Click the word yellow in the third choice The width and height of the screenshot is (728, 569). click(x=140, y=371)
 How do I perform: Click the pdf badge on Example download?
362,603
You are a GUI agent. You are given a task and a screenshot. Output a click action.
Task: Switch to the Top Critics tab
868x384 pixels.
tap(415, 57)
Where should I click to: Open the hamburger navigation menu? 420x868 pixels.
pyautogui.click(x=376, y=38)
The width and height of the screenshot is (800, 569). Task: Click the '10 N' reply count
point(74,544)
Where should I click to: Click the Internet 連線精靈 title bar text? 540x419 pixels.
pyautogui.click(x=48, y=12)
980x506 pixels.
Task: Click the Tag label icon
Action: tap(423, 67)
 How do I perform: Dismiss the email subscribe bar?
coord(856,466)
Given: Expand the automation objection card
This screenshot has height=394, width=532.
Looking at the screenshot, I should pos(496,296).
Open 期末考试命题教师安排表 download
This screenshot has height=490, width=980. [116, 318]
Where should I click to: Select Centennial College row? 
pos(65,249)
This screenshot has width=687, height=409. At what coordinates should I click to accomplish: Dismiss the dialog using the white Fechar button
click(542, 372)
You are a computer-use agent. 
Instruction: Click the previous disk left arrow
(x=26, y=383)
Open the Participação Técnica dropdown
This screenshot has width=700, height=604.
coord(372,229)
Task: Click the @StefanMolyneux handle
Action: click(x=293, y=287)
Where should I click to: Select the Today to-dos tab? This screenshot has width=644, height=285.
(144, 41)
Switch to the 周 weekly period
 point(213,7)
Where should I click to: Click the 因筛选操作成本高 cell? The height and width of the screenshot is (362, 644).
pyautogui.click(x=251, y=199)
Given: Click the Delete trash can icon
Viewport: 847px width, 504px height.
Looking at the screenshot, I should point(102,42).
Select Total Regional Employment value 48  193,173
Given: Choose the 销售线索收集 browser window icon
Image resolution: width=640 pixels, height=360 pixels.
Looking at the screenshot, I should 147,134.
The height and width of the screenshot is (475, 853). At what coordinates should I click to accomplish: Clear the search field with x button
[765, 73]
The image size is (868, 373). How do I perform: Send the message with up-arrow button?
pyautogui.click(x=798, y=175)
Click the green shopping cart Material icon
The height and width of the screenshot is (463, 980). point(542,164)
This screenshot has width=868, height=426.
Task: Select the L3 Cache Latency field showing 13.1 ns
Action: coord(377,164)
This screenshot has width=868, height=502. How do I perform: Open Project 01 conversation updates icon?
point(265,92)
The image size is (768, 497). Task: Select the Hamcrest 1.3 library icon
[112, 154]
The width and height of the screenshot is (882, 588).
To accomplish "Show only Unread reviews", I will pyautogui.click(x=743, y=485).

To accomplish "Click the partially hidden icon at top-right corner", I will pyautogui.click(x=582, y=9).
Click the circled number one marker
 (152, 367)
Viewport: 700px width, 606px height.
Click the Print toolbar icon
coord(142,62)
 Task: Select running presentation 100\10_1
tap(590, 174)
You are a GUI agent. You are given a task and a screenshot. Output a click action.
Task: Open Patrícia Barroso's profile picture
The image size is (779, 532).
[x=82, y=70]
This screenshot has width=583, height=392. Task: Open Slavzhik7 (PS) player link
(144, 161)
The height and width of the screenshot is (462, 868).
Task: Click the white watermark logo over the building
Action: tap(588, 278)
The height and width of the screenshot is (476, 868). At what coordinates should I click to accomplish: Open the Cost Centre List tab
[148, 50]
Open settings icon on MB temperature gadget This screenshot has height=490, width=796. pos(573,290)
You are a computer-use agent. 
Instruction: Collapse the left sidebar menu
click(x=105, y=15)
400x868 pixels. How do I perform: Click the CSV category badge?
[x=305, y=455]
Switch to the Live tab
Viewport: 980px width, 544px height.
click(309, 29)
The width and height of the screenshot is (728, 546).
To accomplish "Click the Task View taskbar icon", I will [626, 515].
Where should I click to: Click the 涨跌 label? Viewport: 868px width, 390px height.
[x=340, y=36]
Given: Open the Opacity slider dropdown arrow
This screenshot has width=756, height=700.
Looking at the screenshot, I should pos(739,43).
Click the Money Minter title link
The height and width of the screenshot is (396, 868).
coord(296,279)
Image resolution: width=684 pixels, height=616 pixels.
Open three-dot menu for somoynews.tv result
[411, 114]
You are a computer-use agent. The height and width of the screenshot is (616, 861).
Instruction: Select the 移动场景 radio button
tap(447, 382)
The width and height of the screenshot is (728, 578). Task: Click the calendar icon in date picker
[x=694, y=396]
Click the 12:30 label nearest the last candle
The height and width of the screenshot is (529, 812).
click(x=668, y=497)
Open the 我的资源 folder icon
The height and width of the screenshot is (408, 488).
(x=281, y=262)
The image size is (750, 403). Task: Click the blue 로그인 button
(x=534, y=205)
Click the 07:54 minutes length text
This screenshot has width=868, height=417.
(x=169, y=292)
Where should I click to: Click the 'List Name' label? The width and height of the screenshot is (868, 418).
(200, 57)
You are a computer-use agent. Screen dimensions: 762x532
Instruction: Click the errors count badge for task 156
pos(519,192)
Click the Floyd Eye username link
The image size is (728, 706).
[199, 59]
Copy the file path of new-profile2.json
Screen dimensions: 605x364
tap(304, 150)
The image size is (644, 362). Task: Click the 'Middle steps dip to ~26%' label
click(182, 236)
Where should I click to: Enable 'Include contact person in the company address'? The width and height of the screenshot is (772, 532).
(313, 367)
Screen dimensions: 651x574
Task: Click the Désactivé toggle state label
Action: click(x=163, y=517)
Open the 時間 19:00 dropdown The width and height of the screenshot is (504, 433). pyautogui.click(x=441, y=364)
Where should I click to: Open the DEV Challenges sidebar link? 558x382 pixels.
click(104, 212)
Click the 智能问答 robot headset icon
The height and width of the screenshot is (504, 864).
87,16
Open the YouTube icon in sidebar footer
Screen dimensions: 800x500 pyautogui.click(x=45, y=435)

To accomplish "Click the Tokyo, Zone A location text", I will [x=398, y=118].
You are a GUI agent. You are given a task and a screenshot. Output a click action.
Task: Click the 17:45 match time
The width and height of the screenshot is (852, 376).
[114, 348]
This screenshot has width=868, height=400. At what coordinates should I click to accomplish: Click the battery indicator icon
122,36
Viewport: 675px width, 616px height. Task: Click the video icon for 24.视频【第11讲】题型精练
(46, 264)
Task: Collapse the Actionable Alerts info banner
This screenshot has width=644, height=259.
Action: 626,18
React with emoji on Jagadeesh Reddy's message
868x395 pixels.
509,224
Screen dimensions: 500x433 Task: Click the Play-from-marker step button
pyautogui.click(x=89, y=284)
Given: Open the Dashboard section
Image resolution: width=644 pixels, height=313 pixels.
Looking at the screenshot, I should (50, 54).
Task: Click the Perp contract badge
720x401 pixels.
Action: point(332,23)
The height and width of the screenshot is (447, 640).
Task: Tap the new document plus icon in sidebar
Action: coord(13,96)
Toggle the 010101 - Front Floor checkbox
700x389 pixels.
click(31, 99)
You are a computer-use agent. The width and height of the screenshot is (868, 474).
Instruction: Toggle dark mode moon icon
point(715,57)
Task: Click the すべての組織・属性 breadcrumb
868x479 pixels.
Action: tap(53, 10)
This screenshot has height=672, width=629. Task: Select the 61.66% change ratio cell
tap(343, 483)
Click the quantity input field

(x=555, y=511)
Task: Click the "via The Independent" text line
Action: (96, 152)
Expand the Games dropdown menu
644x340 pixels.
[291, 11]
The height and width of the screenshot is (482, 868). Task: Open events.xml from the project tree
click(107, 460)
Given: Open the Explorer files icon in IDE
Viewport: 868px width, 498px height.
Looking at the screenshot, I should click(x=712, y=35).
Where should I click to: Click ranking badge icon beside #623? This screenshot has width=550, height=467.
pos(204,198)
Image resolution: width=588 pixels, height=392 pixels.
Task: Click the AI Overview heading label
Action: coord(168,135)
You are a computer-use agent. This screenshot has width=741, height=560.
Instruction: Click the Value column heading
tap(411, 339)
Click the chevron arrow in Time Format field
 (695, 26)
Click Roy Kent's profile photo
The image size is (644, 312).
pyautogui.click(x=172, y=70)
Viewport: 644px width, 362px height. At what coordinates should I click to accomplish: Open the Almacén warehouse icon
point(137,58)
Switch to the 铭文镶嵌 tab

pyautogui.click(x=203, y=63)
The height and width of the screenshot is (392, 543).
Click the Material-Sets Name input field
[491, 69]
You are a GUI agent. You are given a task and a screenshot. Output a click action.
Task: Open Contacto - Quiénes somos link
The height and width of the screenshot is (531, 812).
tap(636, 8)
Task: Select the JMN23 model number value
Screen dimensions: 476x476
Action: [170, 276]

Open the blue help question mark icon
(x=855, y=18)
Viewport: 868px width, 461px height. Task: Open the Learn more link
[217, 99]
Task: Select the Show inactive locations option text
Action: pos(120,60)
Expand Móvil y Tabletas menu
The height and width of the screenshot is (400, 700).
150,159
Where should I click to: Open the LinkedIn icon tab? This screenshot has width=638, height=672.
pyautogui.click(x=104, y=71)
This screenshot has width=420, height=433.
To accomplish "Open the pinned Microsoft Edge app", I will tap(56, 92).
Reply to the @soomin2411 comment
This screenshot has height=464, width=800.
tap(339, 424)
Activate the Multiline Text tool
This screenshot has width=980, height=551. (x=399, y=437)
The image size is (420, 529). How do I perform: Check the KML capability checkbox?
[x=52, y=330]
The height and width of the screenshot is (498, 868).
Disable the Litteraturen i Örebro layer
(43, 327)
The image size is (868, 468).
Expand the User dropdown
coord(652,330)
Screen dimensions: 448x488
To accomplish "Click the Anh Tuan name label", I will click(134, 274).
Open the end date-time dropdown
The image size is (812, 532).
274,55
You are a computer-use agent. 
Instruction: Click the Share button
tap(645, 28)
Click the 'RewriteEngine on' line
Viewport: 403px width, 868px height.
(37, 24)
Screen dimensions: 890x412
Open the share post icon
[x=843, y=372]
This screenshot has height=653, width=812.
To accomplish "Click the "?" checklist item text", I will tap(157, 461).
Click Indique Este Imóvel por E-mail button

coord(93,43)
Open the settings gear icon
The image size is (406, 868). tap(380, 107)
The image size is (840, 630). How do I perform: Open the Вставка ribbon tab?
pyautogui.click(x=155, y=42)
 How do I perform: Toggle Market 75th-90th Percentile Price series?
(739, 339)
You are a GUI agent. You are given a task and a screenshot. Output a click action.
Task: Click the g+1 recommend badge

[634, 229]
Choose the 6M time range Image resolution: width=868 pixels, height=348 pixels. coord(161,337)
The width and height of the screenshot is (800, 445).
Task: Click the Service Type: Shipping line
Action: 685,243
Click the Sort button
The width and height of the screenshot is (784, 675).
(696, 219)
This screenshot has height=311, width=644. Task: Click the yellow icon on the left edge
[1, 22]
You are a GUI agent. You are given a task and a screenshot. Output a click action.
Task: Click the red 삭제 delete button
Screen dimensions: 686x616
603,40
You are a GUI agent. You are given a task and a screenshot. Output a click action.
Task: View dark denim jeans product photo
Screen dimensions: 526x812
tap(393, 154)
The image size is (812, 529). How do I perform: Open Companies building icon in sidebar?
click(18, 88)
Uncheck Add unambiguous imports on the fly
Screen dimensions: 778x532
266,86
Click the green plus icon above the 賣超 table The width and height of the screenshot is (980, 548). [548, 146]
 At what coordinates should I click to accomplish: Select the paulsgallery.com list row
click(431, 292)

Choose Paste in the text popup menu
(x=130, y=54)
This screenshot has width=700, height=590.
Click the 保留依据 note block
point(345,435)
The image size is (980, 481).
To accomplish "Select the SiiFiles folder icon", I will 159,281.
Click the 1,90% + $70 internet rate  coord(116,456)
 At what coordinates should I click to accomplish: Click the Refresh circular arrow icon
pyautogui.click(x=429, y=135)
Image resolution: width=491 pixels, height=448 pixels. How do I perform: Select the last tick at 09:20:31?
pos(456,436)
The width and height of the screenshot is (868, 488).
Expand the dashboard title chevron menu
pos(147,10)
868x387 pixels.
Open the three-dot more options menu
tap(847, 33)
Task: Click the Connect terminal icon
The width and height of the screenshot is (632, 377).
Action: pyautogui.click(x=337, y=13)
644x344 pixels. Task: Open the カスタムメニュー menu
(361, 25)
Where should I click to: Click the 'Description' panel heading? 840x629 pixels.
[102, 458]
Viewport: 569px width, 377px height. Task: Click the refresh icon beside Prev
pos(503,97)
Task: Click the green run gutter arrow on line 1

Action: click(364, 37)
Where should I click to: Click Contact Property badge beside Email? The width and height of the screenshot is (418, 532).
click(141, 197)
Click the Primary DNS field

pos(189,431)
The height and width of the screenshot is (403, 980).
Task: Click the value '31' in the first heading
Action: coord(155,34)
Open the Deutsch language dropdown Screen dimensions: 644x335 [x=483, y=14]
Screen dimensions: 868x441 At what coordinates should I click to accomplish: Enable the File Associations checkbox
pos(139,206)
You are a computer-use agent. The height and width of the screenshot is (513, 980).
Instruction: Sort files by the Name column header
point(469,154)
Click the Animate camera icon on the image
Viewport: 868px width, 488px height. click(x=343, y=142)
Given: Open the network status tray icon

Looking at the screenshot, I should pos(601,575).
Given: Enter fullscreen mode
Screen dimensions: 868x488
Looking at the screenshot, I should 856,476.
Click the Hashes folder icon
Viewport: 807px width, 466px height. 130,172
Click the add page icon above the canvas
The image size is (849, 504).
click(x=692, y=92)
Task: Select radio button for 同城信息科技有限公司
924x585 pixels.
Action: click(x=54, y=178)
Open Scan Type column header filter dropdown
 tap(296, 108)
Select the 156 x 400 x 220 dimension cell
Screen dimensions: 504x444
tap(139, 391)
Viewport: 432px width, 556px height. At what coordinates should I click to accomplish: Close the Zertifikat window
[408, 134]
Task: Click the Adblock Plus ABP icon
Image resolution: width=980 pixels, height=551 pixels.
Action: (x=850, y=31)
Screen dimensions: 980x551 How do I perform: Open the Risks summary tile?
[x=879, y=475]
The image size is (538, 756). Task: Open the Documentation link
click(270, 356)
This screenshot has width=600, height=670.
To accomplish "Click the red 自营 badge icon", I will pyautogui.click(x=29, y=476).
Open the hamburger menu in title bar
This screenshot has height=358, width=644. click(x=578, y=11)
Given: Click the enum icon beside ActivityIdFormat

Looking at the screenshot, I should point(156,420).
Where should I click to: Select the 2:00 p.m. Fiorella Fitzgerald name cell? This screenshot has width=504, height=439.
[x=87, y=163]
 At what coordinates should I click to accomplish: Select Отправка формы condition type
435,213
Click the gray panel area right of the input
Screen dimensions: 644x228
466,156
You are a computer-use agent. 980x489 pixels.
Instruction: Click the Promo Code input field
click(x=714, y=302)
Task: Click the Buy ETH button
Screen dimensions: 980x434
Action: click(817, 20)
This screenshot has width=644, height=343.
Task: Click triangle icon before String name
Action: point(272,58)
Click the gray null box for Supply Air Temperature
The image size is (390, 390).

________________________________________

— DIRECTIONS —
Which lines contain "above"? Copy each of them from the listing.

— SOLUTION —
Click the green plus icon above the 賣超 table The width and height of the screenshot is (980, 548). [548, 146]
Click the add page icon above the canvas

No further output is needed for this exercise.